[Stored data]
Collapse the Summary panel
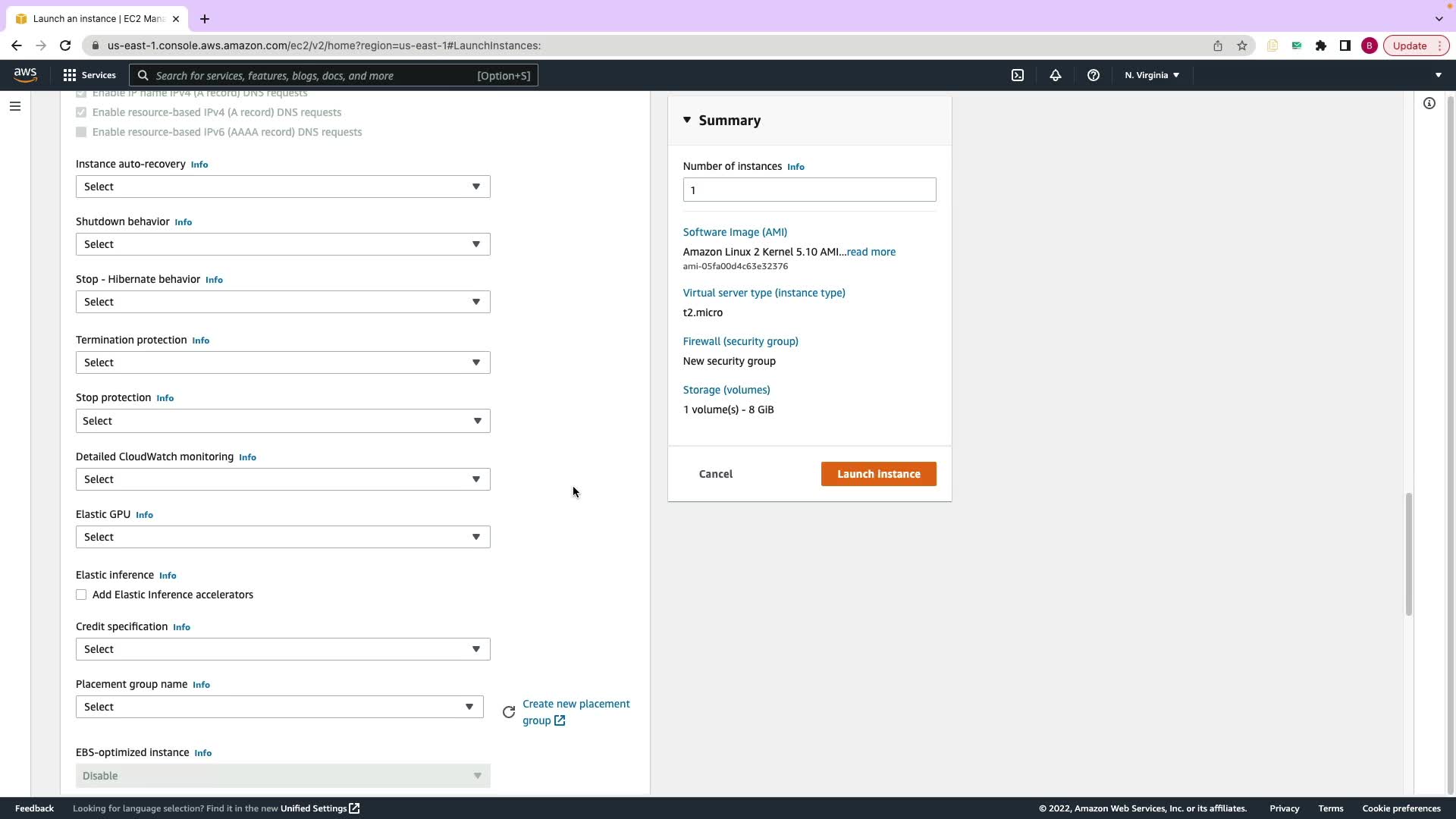Screen dimensions: 1456x819 [x=687, y=120]
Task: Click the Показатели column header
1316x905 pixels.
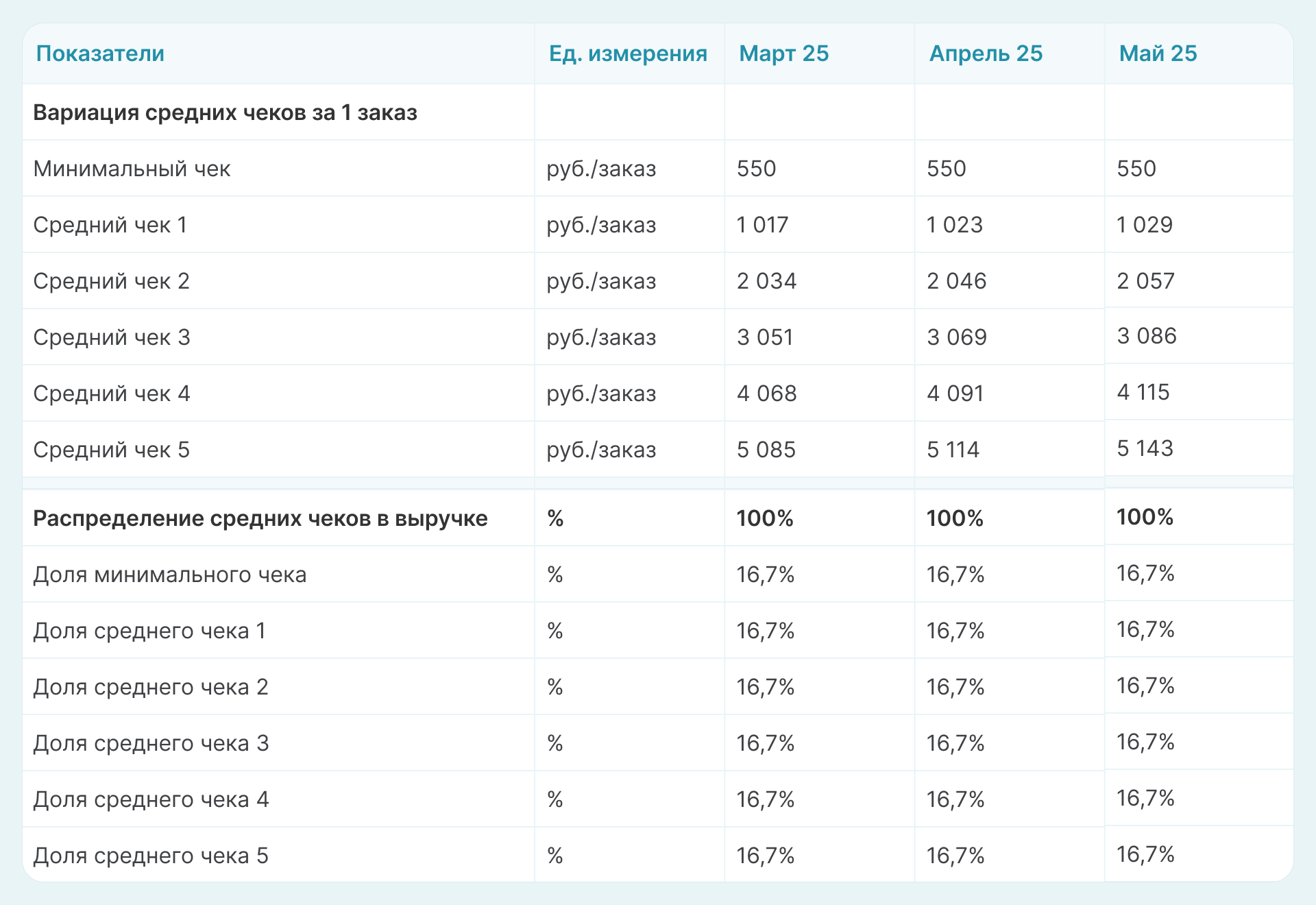Action: tap(100, 53)
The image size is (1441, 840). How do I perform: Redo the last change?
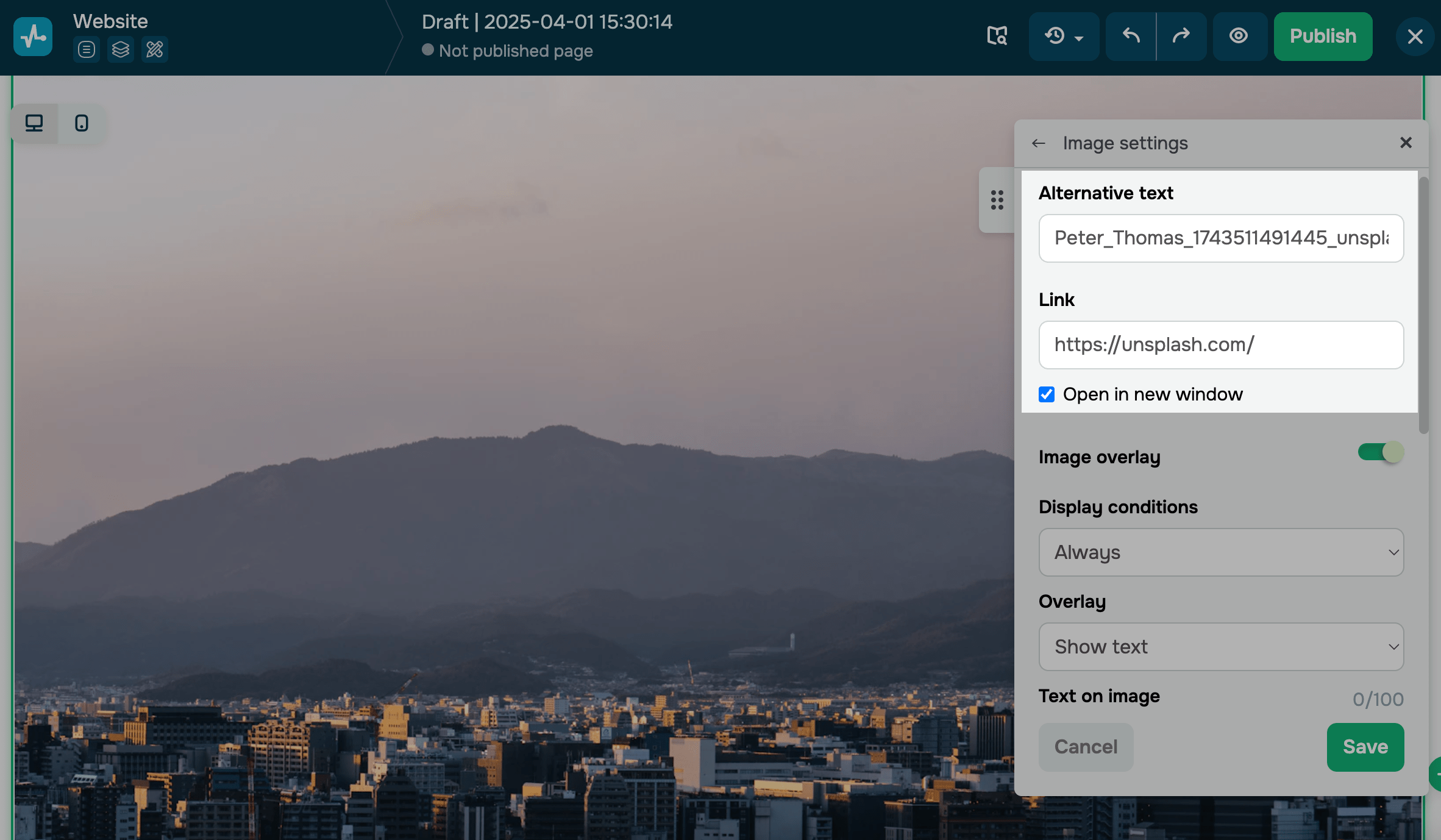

#### Work to be completed
Give again, word for word, only the lines from the line containing "1316x905 pixels." through the last line above, both included; leave the pictures out.

#### Task answer
1316x905 pixels.
Action: tap(100, 53)
The image size is (1441, 840). How do I perform: Redo the last change?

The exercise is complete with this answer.